History of a Football Team

Football, as we know it, evolved from English rugby. The first recorded game of football in Canada was played at the University of Toronto in November of 1861. By 1884 the Canadian Rugby Union was established to oversee the sport across Canada.

Regina’s North-West Mounted Police formed one of the first Saskatchewan Rugby teams in 1888. Their nearest competition was Winnipeg, where they played games twice a year. In 1907 the Saskatchewan Rugby Football League was formed. Three years later, in 1910, the Saskatchewan Rugby Football Union was formed. Teams from Regina, Moose Jaw, Saskatoon, Prince Albert and Weyburn made up the league.

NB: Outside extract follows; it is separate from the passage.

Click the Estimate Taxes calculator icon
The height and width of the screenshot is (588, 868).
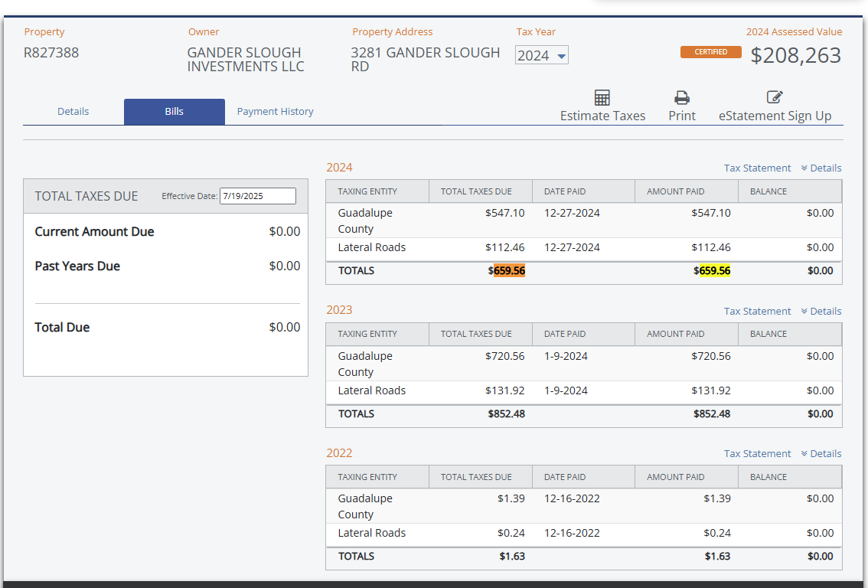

On October 21, 1911, the Alberta, Manitoba and Saskatchewan Unions formed the Western Canada Rugby Football Union (WCRFU). Winnipeg realtor Hugo Ross donated the championship trophy bearing his name. He subsequently drowned in the sinking of the SS Titanic in April 1912. Only teams registered with the CRU were eligible to compete for the Grey Cup, a trophy donated by Governor General Earl Grey for the Rugby Football Championship of Canada. Since the WCRFU was not a full member of the CRU, the 1911 Western Champions, the Calgary Tigers, were not allowed to compete for the national championship.

The Regina Rugby Club changed its colours in 1911 to blue and white to match the Regina Amateur Athletic Association. The colours were changed again in 1912 to red and black, the infantry colours of the Canadian contingent which fought with Teddy Roosevelt in the Spanish-American War. The team kept these colours for 36 years. The Regina Rugby Club changed its name to the “Regina Roughriders” in 1924. One theory is that they were named after this Canadian contingent that had become known as the “Roughriders.” The other theory is that the name came from the NWMP who were called Roughriders because they broke the wild horses that were used by the force.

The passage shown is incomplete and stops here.